Q. What is the meaning of Prov 27:14 “He who blesses his friend with a loud voice early in the morning, it will be reckoned a curse to him”?

A. Blessing is a good thing, but can turn into a curse when it is done:
• with a loud voice i.e. in an inappropriate manner, &
• early in the morning i.e. at the wrong time.

The Amplified Bible expands the verse as:
He who blesses his neighbor with a loud voice early in the morning, it will be counted as a curse to him [for it will either be annoying or his purpose will be suspect].
The JFB Commentary has “excessive zeal in praising raises suspicions of selfishness.”

Both the manner and timing of a blessing, not just the content, are important. We need to watch not just what we say, but how and when we say it.

Curse on Rebekah?

Isaac Jacob 4

Q. Jacob said to Rebekah that if Isaac found out he wasn’t Esau, it would bring a curse to him. Rebekah responded that let the curse be on her. Was there ever a curse on Rebekah in the end?

A. Isaac did not curse Jacob, because he himself said, “Cursed be those who curse you” (Gen 27:29), and he knew Jacob shall be blessed (Gen 27:33).

He did not curse Rebekah either, probably because he loved her (Gen 24:67), and likely knew that she was more aligned with God’s choice of the younger than he was, as he favored the older (Gen 25:28).

Her “curse” came in the form that she never saw her favorite son Jacob again. She thought she was sending Jacob away only a short time – a few days with Laban plus the duration for the return trip:
Gen 27:43-45 Now therefore, my son, obey my voice, and arise, flee to Haran, to my brother Laban! Stay with him a few days, until your brother’s fury subsides, until your brother’s anger against you subsides and he forgets what you did to him. Then I will send and get you from there.

In fact Jacob stayed with Laban 20 years – 7 years for Leah, 7 years for Rachael, and 6 years for the sheep and goats:
Gen 31:38 These twenty years I have been with you; your ewes and your female goats have not miscarried, nor have I eaten the rams of your flocks.

By the time Jacob returned, Rebekah already died. She never got to see him again for her trickery. Sin always pays.

Rebekah’s Trick

Isaac Jacob 5

Q. Rebekah already knew God would bless Jacob and put all his brothers under him.
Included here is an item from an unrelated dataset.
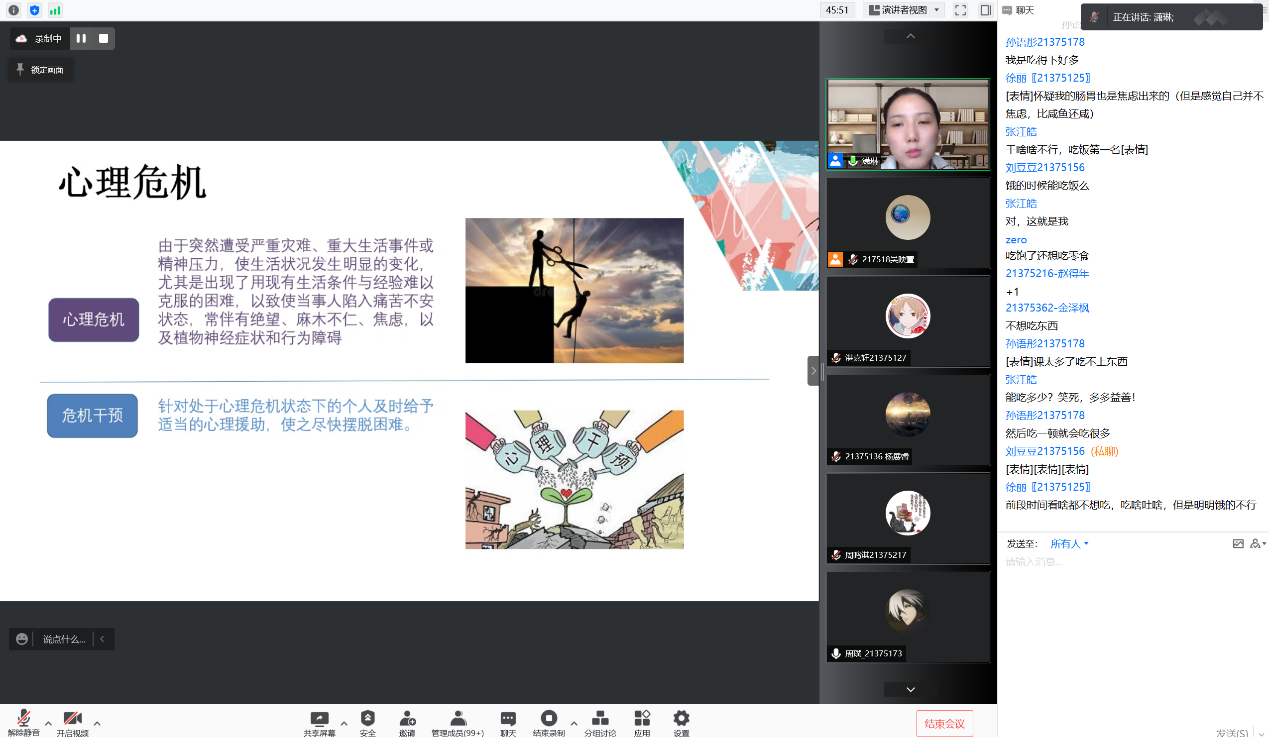
Task: Click the Share Screen (共享屏幕) icon
Action: click(319, 719)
Why wouldn’t she just tell Isaac instead of using a plot to trick him?

A. Rebekah knew Esau would serve Jacob. At that point she did not know what would God bless Jacob with, nor that he will be master of his brothers (Gen 27:29), that knowledge came later, after Isaac blessed Jacob, not before:
Gen 25:23 The LORD said to her, “Two nations are in your womb; And two peoples will be separated from your body; And one people shall be stronger than the other; And the older shall serve the younger.”

Gen 25 did not say whether Rebekah told Isaac what the Lord said to her. I can only assume that she probably did, having received an important revelation from God, but the text did not state that explicitly.
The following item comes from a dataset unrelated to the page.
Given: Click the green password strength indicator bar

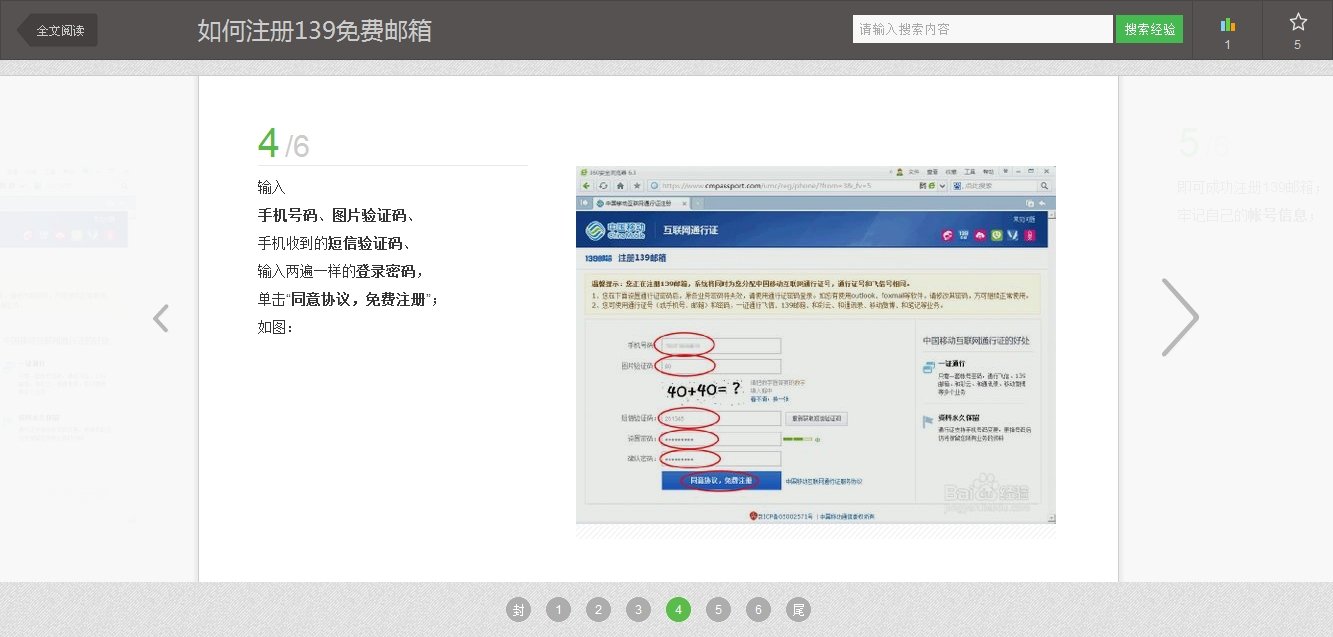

She resorted to a trick because she, like her husband, was playing favorites, and knew that Isaac preferred Esau:
Gen 25:28 Now Isaac loved Esau, because he had a taste for game, but Rebekah loved Jacob.

Like her mother-in-law Sarai, Rebekah took matters into her own hands, which caused more problems than good:
Gen 16:2 So Sarai said to Abram, “Now behold, the LORD has prevented me from bearing children. Please go in to my maid; perhaps I will obtain children through her.” And Abram listened to the voice of Sarai.

Scripture is very truthful in recording the strengths and weaknesses of biblical characters. That’s why we believe it is reliable and trustworthy.

Isaac Blessing Esau?

Isaac Esau 2

Q. Why would Isaac bless (predict) Esau to break away from Jacob? Isn’t that cursing Jacob with trouble in the future? Maybe that accounted for all the problems in Middle East today? Why was Jacob rewarded for deceiving Isaac and stealing Esau’s blessing?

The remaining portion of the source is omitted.